(Records excerpted from a collection)
=== Begin Enclosure ===
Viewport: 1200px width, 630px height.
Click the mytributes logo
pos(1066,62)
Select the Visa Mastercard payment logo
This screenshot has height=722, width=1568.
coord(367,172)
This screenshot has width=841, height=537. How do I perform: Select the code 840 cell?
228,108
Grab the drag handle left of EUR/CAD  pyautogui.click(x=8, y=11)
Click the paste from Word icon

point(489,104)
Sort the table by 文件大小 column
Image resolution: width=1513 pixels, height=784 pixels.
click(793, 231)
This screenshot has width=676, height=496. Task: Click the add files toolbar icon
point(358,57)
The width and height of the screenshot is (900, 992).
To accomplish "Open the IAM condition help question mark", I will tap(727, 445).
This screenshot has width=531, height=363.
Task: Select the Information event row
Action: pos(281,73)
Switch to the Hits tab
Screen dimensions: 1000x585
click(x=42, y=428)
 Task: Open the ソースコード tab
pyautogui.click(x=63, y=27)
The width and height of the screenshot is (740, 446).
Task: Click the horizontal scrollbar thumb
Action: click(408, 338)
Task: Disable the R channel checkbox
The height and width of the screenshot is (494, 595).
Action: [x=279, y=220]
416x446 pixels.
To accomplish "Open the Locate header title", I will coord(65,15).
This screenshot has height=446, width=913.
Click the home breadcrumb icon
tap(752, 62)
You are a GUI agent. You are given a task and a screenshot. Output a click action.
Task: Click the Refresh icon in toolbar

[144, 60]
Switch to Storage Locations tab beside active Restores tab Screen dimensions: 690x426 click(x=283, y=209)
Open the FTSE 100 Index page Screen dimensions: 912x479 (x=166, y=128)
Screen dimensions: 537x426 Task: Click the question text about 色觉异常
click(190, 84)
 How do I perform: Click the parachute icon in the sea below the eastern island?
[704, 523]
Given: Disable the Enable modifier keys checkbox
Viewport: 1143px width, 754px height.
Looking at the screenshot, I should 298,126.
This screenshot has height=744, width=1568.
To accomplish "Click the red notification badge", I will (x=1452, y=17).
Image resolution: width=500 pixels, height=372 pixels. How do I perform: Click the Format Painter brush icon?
=== End Enclosure ===
REQUIRED ACTION ▸
Your response should hold only an exact copy of the lines above, from the one containing "The width and height of the screenshot is (900, 992)." through the end of the entries.

YOUR RESPONSE ▸
The width and height of the screenshot is (900, 992).
To accomplish "Open the IAM condition help question mark", I will tap(727, 445).
This screenshot has width=531, height=363.
Task: Select the Information event row
Action: pos(281,73)
Switch to the Hits tab
Screen dimensions: 1000x585
click(x=42, y=428)
 Task: Open the ソースコード tab
pyautogui.click(x=63, y=27)
The width and height of the screenshot is (740, 446).
Task: Click the horizontal scrollbar thumb
Action: click(408, 338)
Task: Disable the R channel checkbox
The height and width of the screenshot is (494, 595).
Action: [x=279, y=220]
416x446 pixels.
To accomplish "Open the Locate header title", I will coord(65,15).
This screenshot has height=446, width=913.
Click the home breadcrumb icon
tap(752, 62)
You are a GUI agent. You are given a task and a screenshot. Output a click action.
Task: Click the Refresh icon in toolbar

[144, 60]
Switch to Storage Locations tab beside active Restores tab Screen dimensions: 690x426 click(x=283, y=209)
Open the FTSE 100 Index page Screen dimensions: 912x479 (x=166, y=128)
Screen dimensions: 537x426 Task: Click the question text about 色觉异常
click(190, 84)
 How do I perform: Click the parachute icon in the sea below the eastern island?
[704, 523]
Given: Disable the Enable modifier keys checkbox
Viewport: 1143px width, 754px height.
Looking at the screenshot, I should 298,126.
This screenshot has height=744, width=1568.
To accomplish "Click the red notification badge", I will (x=1452, y=17).
Image resolution: width=500 pixels, height=372 pixels. How do I perform: Click the Format Painter brush icon?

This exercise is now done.